Wird Potsdams umstrittener Modellversuch zum Vorbild?: Diesel-Debatte: Bundesweites Interesse an Zeppelinstraße

von Henri Kramer

Ein Vorbild für andere Kommunen im Kampf gegen Dieselfahrverbote? Foto: S. Gabsch

In Potsdam hat die Einengung der Zeppelinstraße schon für hitzige Diskussionen gesorgt, andere Gemeinden scheinen die Maßnahme aber Erfolgsmodell im Kampf gegen Diesel-Fahrverbote anzusehen.

Potsdam - Von Potsdam lernen: Angesichts der deutlich gesunkenen Abgaswerte in der Zeppelinstraße interessieren sich auch andere Kommunen in Deutschland für die nun dauerhafte Verengung der Fahrbahn. „Wir haben mehrere Anfragen zu dem Thema“, sagte Stadtsprecher Markus Klier am Montag auf PNN-Anfrage. Auch auf Tagungen werde das Modell, das die Zahl der Fahrzeuge in der Straße verringert hat, noch vorgestellt. Hintergrund ist die aktuelle Debatte um Dieselfahrverbote – und die Frage, ob diese sich durch die in Potsdam praktizierte Verkehrsdrosselung abwenden lassen. Auch in einer neuen Broschüre des Umweltbundesamts unter dem Motto „Straßen und Plätze neu denken“ sei die Zeppelinstraße als Beispiel herausgehoben worden, hieß es.

Allerdings gibt es auch skeptische Stimmen. So sagte Linke-Fraktionschef Hans-Jürgen Scharfenberg den PNN, Autos würden immer noch deutlich mehr Zeit benötigen, um aus dem Umland nach Potsdam und zurück zu fahren. Zudem sei er gespannt auf eine für den 16. März geplante Bürgerversammlung zu dem Thema, die im Arcona-Hotel im Persiusspeicher stattfinden soll.

„Man kann ein Problem nicht lösen, indem man ein neues Problem schafft“

Dort werden auch Anwohner der Geschwister-Scholl-Straße erwartet, die wie berichtet nun von vielen Autofahrern als Schleichweg benutzt wird – allerdings laut Stadt längst nicht in dem Maße, dass dort Abgasgrenzwerte überschritten würden. Scharfenberg sagte gleichwohl: „Man kann ein Problem nicht lösen, indem man ein neues Problem schafft.“ Die Bauverwaltung hatte angekündigt, es würde noch über Gegenmaßnahmen gegen den Schleichverkehr nachgedacht.
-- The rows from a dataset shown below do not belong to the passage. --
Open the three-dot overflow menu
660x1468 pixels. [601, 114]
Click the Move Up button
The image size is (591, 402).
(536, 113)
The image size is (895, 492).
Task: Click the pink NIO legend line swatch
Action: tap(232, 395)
Dagegen hatte die Sprecherin für Verkehrspolitik der Linke-Landtagsfraktion, Anita Tack, die Verengung bereits ausdrücklich gelobt. Auch die Potsdamer Grünen sprachen in einer Mitteilung zuletzt von einem „wichtigen Beitrag für den aktiven Gesundheitsschutz“. Dies genieße einen höheren Stellenwert „als der Anspruch grenzenloser Bewegungsfreiheit mit dem eigenen PKW“, so die Grünen. Über die Internetseite der Stadt unter www.potsdam.de kann man noch bis kommenden Montag an einer Umfrage zur Zeppelinstraße teilnehmen.